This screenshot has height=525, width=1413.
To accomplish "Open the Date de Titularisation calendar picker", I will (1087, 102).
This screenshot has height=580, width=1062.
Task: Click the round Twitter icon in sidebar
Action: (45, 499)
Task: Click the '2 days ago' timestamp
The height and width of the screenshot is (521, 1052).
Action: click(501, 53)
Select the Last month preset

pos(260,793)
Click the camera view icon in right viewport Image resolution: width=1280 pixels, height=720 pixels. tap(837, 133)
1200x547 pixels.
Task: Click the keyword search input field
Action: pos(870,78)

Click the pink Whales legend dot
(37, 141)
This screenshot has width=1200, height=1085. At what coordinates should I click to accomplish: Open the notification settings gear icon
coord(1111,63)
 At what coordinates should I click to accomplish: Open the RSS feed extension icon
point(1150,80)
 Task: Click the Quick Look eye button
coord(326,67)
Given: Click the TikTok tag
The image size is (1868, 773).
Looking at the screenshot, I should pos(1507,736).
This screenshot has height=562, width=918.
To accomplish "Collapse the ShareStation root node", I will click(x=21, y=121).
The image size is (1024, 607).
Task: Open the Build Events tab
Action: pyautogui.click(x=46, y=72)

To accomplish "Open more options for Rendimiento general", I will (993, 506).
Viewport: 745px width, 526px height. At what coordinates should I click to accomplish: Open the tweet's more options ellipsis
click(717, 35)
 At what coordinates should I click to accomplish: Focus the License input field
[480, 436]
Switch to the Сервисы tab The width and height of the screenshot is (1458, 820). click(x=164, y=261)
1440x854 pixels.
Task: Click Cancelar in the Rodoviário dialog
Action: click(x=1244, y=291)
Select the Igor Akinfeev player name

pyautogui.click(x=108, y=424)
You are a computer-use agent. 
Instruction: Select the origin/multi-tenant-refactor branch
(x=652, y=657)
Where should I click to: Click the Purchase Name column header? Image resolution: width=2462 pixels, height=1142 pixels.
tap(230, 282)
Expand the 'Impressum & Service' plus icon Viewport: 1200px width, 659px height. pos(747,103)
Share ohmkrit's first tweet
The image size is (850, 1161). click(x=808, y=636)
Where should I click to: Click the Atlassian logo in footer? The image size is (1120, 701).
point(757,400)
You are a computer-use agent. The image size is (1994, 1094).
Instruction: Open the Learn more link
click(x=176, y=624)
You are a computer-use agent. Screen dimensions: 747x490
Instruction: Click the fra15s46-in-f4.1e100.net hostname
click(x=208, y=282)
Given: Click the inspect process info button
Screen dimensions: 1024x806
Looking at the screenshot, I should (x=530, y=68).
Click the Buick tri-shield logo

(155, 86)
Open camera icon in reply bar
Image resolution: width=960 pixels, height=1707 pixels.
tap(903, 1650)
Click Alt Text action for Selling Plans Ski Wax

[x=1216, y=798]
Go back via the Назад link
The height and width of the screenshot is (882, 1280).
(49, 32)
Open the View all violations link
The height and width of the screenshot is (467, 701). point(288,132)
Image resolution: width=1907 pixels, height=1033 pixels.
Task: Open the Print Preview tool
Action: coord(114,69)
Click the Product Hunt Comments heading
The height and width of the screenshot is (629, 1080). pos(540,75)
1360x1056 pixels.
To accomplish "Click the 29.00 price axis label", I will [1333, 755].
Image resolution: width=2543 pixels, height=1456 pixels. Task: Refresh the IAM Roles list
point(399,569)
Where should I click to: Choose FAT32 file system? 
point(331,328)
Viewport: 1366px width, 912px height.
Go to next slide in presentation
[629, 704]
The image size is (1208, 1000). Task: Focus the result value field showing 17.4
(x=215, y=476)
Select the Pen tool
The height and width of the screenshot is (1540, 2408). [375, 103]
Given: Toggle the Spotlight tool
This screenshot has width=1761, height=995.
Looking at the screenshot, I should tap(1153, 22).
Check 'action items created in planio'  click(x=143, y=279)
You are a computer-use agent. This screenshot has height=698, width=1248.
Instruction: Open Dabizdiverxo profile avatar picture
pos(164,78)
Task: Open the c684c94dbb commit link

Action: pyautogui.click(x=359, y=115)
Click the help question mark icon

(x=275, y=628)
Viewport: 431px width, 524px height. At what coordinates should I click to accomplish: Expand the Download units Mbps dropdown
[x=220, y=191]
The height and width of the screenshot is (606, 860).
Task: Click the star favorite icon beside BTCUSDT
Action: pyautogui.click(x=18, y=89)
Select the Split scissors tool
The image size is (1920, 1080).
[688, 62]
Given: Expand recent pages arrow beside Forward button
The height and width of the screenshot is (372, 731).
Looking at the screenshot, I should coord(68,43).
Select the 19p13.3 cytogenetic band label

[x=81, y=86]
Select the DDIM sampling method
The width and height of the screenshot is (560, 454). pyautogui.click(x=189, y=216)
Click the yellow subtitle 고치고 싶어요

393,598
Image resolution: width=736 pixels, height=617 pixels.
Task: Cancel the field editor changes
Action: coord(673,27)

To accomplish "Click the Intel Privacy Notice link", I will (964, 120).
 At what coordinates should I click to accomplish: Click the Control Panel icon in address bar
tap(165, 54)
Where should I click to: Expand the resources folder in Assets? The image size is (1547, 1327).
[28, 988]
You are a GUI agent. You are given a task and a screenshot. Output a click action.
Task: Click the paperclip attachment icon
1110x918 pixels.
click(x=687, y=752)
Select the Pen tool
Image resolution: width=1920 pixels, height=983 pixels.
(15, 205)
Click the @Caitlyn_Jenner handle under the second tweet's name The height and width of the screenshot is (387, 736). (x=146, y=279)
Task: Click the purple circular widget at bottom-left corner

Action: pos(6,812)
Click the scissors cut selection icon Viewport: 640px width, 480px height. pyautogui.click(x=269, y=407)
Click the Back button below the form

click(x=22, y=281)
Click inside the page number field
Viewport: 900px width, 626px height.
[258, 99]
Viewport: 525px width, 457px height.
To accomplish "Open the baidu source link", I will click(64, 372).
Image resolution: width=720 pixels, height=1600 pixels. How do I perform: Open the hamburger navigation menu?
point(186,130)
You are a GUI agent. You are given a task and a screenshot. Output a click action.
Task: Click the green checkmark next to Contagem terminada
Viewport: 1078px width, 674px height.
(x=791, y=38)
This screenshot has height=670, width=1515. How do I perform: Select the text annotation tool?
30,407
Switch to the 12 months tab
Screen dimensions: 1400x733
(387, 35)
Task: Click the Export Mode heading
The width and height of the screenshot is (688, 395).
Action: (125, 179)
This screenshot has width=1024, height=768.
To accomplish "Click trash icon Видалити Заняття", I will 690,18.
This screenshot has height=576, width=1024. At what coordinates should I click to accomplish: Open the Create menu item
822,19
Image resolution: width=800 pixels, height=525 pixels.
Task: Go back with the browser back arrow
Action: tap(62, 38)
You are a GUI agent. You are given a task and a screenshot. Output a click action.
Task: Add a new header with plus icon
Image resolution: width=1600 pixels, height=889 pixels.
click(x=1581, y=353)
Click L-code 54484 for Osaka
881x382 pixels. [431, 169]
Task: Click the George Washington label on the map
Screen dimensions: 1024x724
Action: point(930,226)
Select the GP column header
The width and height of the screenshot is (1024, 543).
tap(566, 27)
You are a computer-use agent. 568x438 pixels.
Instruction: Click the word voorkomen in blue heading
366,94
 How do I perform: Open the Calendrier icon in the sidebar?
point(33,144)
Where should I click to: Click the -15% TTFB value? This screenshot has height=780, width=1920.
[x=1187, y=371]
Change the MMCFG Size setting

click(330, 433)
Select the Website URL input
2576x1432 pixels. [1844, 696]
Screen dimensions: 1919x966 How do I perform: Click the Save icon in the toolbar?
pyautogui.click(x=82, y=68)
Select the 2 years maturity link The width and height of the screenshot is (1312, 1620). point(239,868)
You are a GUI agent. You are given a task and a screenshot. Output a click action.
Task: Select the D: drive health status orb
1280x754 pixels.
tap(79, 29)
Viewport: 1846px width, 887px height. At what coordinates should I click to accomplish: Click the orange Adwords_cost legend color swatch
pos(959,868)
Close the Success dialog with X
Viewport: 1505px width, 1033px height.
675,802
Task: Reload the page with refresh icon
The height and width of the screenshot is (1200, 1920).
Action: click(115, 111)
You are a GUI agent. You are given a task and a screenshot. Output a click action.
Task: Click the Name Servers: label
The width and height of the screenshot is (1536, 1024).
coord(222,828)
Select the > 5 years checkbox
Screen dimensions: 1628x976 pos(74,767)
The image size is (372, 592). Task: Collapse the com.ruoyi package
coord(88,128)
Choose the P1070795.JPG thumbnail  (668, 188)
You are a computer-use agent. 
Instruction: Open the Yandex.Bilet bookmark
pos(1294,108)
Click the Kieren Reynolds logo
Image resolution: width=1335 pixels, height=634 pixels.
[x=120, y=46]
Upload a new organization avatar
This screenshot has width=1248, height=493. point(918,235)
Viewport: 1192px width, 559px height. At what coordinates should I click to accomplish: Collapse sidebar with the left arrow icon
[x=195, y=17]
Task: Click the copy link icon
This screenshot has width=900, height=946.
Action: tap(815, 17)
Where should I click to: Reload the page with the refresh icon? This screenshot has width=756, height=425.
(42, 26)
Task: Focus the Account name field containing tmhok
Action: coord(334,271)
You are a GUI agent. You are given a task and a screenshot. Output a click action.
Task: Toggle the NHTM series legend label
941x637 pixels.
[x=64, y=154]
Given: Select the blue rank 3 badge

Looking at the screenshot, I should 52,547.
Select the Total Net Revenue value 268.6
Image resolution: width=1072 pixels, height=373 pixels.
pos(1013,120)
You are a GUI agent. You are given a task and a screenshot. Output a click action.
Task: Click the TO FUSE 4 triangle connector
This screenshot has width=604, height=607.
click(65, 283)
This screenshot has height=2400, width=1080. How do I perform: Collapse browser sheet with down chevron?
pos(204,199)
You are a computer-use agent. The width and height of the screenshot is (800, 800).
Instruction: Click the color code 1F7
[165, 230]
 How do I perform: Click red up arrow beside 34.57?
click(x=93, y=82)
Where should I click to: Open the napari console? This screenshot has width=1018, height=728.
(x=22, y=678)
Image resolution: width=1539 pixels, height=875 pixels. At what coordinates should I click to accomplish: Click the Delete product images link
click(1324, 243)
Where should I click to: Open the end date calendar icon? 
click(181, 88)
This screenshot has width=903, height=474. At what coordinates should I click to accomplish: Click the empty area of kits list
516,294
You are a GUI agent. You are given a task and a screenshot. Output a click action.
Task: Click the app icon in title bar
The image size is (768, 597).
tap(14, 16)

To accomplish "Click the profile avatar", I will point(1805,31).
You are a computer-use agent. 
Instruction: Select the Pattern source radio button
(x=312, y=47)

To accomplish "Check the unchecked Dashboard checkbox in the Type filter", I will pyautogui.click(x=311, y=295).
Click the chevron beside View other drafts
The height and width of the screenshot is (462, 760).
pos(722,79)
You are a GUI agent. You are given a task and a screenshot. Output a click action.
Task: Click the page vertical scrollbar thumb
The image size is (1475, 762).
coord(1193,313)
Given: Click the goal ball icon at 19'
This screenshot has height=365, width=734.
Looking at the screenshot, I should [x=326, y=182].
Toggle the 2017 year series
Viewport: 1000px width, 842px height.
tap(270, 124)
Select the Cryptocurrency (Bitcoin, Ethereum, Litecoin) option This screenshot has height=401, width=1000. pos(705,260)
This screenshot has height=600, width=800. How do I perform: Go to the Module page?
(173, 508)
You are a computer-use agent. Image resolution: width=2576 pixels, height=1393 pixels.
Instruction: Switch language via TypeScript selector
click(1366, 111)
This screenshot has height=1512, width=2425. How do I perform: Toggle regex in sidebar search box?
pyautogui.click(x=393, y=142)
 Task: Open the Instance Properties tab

◇ ◇ ◇ ◇ ◇ ◇ ◇

Reproduce the records verbatim, from the line with "Where should I click to: Choose" to the line with "will (964, 120).", keeping both of those lines.

* _Task answer_:
Where should I click to: Choose FAT32 file system? 
point(331,328)
Viewport: 1366px width, 912px height.
Go to next slide in presentation
[629, 704]
The image size is (1208, 1000). Task: Focus the result value field showing 17.4
(x=215, y=476)
Select the Pen tool
The height and width of the screenshot is (1540, 2408). [375, 103]
Given: Toggle the Spotlight tool
This screenshot has width=1761, height=995.
Looking at the screenshot, I should tap(1153, 22).
Check 'action items created in planio'  click(x=143, y=279)
You are a computer-use agent. This screenshot has height=698, width=1248.
Instruction: Open Dabizdiverxo profile avatar picture
pos(164,78)
Task: Open the c684c94dbb commit link

Action: pyautogui.click(x=359, y=115)
Click the help question mark icon

(x=275, y=628)
Viewport: 431px width, 524px height. At what coordinates should I click to accomplish: Expand the Download units Mbps dropdown
[x=220, y=191]
The height and width of the screenshot is (606, 860).
Task: Click the star favorite icon beside BTCUSDT
Action: pyautogui.click(x=18, y=89)
Select the Split scissors tool
The image size is (1920, 1080).
[688, 62]
Given: Expand recent pages arrow beside Forward button
The height and width of the screenshot is (372, 731).
Looking at the screenshot, I should coord(68,43).
Select the 19p13.3 cytogenetic band label

[x=81, y=86]
Select the DDIM sampling method
The width and height of the screenshot is (560, 454). pyautogui.click(x=189, y=216)
Click the yellow subtitle 고치고 싶어요

393,598
Image resolution: width=736 pixels, height=617 pixels.
Task: Cancel the field editor changes
Action: coord(673,27)

To accomplish "Click the Intel Privacy Notice link", I will (964, 120).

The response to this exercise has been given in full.